Краузер как раз свирепый.
Леона от него тошнит. Тошнит на каком-то подсознательном уровне: не из-за предельных нагрузок, которыми Краузер щедро сыплет направо и налево, но из-за чего-то другого, из-за какого-то воспоминания, которое и на поверхность вытягивать не нужно — оно само всплывает и прибивается к берегу разбухшим трупом по весне.
Отец был рыхлый, вечно красный от проблем с сердцем (которое в итоге его и убило после очередной бутылки), не очень высокий. Краузер же — эталон физического здоровья, несмотря на старые ранения.
И все же у них один и тот же взгляд.
Взгляд самодура и садиста.
Краузер никогда не просит того, что человек действительно может сделать. Он завышает нормативы и требует невыносимого. Быстрее, сильнее, терпеливее, и так — пока кровь носом не хлынет.
И нет, дело не в том, что он пытается добиться от курсантов приличных результатов.
Дело в том, что ему нравится доводить до таких кондиций, когда хочется плюнуть на все, на любое честолюбие, на мечты о справедливости, и никогда больше не задумываться о карьере в полиции.
Леон стискивает зубы и продолжает бежать свой чертов кросс. Краузер или кто угодно — не повод сдаваться раньше времени.
— Он снова перепутал десант с полицией, — задыхаясь, бросает бегущая рядом Клэр. — Мы же, блять, не в морпехи готовимся.
Леон согласен, тысячу раз согласен, под сказанным через нотариуса подписаться готов, но бросает в ответ одну короткую фразу:
— Постарайся восстановить дыхание.
Иначе точно не добежишь.
Кросс — не худшая часть, отнюдь не худшая. По крайней мере, Леону ясно: это приемлемая, хоть и чрезмерная, кардио-тренировка, а заодно и эффективный способ избавиться от курения среди курсантов.
Худшее — спарринг.
Его вообще нет в программе, но у Краузера программа своя.
Должно быть, это его любимый момент за весь день — поделить курсантов на пары и вдруг как бы случайно заметить, что в группе нечетное количество человек, а значит, какому-то несчастному придется выходить один на один с самим Краузером. Разумеется, без шансов, потому что он — гребаная машина.
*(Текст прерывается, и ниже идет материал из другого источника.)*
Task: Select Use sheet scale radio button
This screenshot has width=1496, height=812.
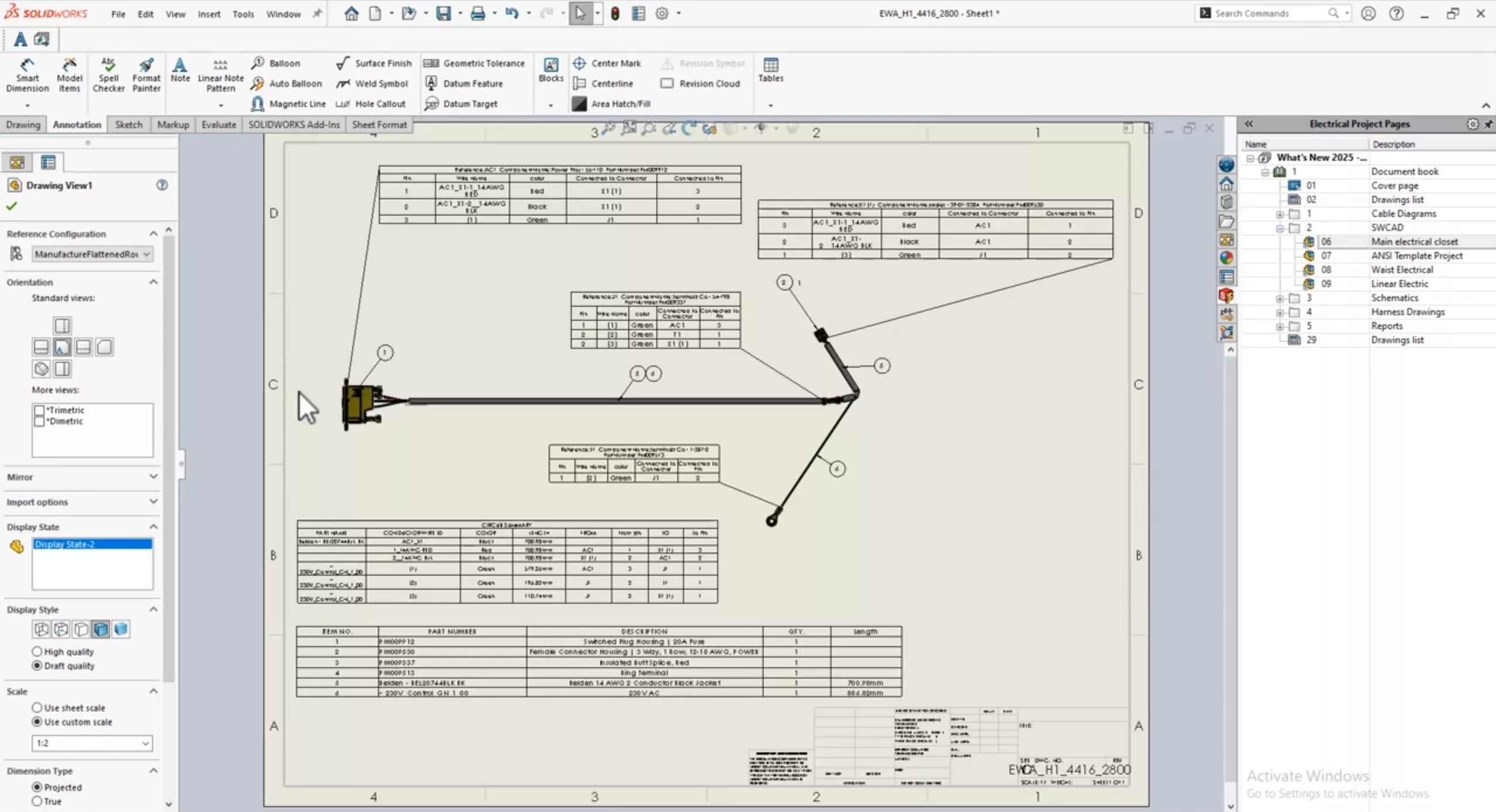Action: tap(37, 707)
По какому-то невероятному стечению обстоятельств этим несчастным через раз оказывается Леон, и все это длится ровно с того момента, как Краузер сказал, что смазливый коп с щенячьими глазами — воистину жалкое зрелище.
Еще до того, как Краузер называет его имя, Леон с мрачным смирением выходит на шаг вперед из общей шеренги.
— А, Кеннеди, — небрежно бросает Краузер. — Опять без пары.
Если бы он бросал только слова, в этом не было бы ничего ужасного, но он — без преувеличений — бросает Леона, словно тот ничего не весит. Бросает через плечо буквально с первых же секунд, как Леон говорит, что готов, втайне лелея надежду продержаться чуть дольше обычного и отделаться меньшими побоями. Небо и земля меняются местами, и во рту разливается такой привычный вкус крови из разбитого носа.
Некоторые вещи не меняются.
Меняются лица, меняются локации, разной степени унылости пейзаж вокруг, но вот кровь — кровь всегда остается с Леоном.
Как бы он ни сопротивлялся, как бы ни пытался подняться на ноги, Краузер всегда одерживает верх.
Краузер и жуткие воспоминания о доме в захолустном городке.
— Это ненормально, — в десятый раз подряд сокрушается Клэр. — Это нарушение. Он явно руководствуется личной неприязнью. Нигде не прописано, что инструктор должен колотить подопечных до кровавых соплей.
Леон лежит на кушетке в маленьком больничном блоке. Его пространство — бежевые занавески, которыми огорожена кушетка, и белый потолок. Он держит принесенный медсестрой пакет льда на начавшей опухать переносице, но хлещет не только из носа. Кровоточит рассеченная костяшкой губа. А еще жутко болит чудом не сломанная ключица и развороченная ссадинами спина, которой Леон проехался по гравию, когда форменная футболка задралась.
Больничный блок — самое тихое место в академии. Сюда мало кто приходит. Максимум — какой-нибудь курсант, пытающийся на денек увильнуть от занятий, затаскивается без стука и красноречиво описывает несуществующие боли в животе, заговариваясь до того, что по симптоматике остается только что-то страшное вроде рака.
Леон даже в какой-то степени рад своему положению — он может остаться здесь на лишний час и со спокойной душой пропустить скучное право, сославшись на неудачное падение на физподготовке и запись обращения в медблок.
— Тебе нужно написать официальную жалобу к администрации, — твердит Клэр. — К тому же, вся группа видела, что он нарушил границы допустимого.
Леону и в голову не приходит жаловаться куда-то на Краузера.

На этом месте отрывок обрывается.